The change in the percentage share of white and black population exhibits a negative association while the change in income and share of educated people tend to positively associated. Most census tracts saw a decline in the number of violent crimes although the district still have high crime rate due theft related incidents. Most places also saw an increase in rent ranging from few hundred dollars to the upper a couple of thousands. The share of low income people also decline as the rent increases.
Dependent Variable
Gentrification often takes many forms, depending the location of urban transformation and can be seen from many angles.
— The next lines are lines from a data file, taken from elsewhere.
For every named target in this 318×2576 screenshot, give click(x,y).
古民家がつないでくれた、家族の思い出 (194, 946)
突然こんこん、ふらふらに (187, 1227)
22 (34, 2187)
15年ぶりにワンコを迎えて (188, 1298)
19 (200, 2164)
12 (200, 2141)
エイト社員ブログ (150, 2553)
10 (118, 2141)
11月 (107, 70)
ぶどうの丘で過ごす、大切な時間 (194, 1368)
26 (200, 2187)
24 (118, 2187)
Most literatures, however, agree that gentrified neighborhoods distinctly can be identified as settlement of high income earning new residents in neighborhoods that were once considered poor and deteriorating (Ellen & Ding, 2016; Hammel & Wyly, 1996; Smith, 1982). Hence, sharp increase in household income in low-income neighborhoods can be explained by factors that can demystify the change.
The null hypothesis is that there is no statistical significance between income and social, economic and demographic changes of a neighborhood. In line with this hypothesis, we would also like to assess the potential use of statistical methods to study gentrification in dynamic cities such as the District.
Checking Distribution
Before moving on, we would like to check the normality of the distribution of our dependent variable (change in income). In order to do so, we’ll examine its distribution, first using a set of four graphical outputs and then by running, Kurtosis, Skewness and Shapiro Wilk Tests.
Accordingly, the change in income is slightly right-tailed. In the scatter plot, some extreme values are also visible. The QQ-Plot also indicates a distribution that deviates from normal.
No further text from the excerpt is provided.